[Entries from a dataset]
━━━━━━
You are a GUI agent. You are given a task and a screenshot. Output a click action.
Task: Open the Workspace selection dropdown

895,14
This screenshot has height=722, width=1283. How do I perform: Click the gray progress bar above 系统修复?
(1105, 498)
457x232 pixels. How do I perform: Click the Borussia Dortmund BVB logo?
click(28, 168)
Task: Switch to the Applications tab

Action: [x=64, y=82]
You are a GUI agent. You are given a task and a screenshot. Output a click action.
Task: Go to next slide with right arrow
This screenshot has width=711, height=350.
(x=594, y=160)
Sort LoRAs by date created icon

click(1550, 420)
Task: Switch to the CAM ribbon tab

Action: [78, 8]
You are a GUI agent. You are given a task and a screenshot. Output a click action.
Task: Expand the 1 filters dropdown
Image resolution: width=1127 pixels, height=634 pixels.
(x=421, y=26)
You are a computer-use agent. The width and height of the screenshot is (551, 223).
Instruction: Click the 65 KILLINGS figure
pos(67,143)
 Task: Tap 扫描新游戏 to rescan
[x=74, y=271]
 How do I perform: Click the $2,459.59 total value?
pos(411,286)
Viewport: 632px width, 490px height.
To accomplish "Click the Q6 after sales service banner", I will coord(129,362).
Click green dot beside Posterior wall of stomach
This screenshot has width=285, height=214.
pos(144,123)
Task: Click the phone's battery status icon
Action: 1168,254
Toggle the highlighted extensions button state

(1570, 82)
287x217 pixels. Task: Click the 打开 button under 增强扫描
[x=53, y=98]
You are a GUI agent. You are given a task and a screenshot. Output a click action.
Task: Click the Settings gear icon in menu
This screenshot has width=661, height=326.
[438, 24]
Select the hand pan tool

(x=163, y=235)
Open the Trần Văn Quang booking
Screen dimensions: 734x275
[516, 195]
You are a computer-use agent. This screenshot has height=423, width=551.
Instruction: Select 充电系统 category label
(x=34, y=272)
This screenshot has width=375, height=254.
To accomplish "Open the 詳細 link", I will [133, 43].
━━━━━━
### WORK INSTRUCTIONS
Return all of the entries above exactly as they appear, line for line, without altering anything.

### TASK OUTPUT
You are a GUI agent. You are given a task and a screenshot. Output a click action.
Task: Open the Workspace selection dropdown

895,14
This screenshot has height=722, width=1283. How do I perform: Click the gray progress bar above 系统修复?
(1105, 498)
457x232 pixels. How do I perform: Click the Borussia Dortmund BVB logo?
click(28, 168)
Task: Switch to the Applications tab

Action: [x=64, y=82]
You are a GUI agent. You are given a task and a screenshot. Output a click action.
Task: Go to next slide with right arrow
This screenshot has width=711, height=350.
(x=594, y=160)
Sort LoRAs by date created icon

click(1550, 420)
Task: Switch to the CAM ribbon tab

Action: [78, 8]
You are a GUI agent. You are given a task and a screenshot. Output a click action.
Task: Expand the 1 filters dropdown
Image resolution: width=1127 pixels, height=634 pixels.
(x=421, y=26)
You are a computer-use agent. The width and height of the screenshot is (551, 223).
Instruction: Click the 65 KILLINGS figure
pos(67,143)
 Task: Tap 扫描新游戏 to rescan
[x=74, y=271]
 How do I perform: Click the $2,459.59 total value?
pos(411,286)
Viewport: 632px width, 490px height.
To accomplish "Click the Q6 after sales service banner", I will coord(129,362).
Click green dot beside Posterior wall of stomach
This screenshot has width=285, height=214.
pos(144,123)
Task: Click the phone's battery status icon
Action: 1168,254
Toggle the highlighted extensions button state

(1570, 82)
287x217 pixels. Task: Click the 打开 button under 增强扫描
[x=53, y=98]
You are a GUI agent. You are given a task and a screenshot. Output a click action.
Task: Click the Settings gear icon in menu
This screenshot has width=661, height=326.
[438, 24]
Select the hand pan tool

(x=163, y=235)
Open the Trần Văn Quang booking
Screen dimensions: 734x275
[516, 195]
You are a computer-use agent. This screenshot has height=423, width=551.
Instruction: Select 充电系统 category label
(x=34, y=272)
This screenshot has width=375, height=254.
To accomplish "Open the 詳細 link", I will [133, 43].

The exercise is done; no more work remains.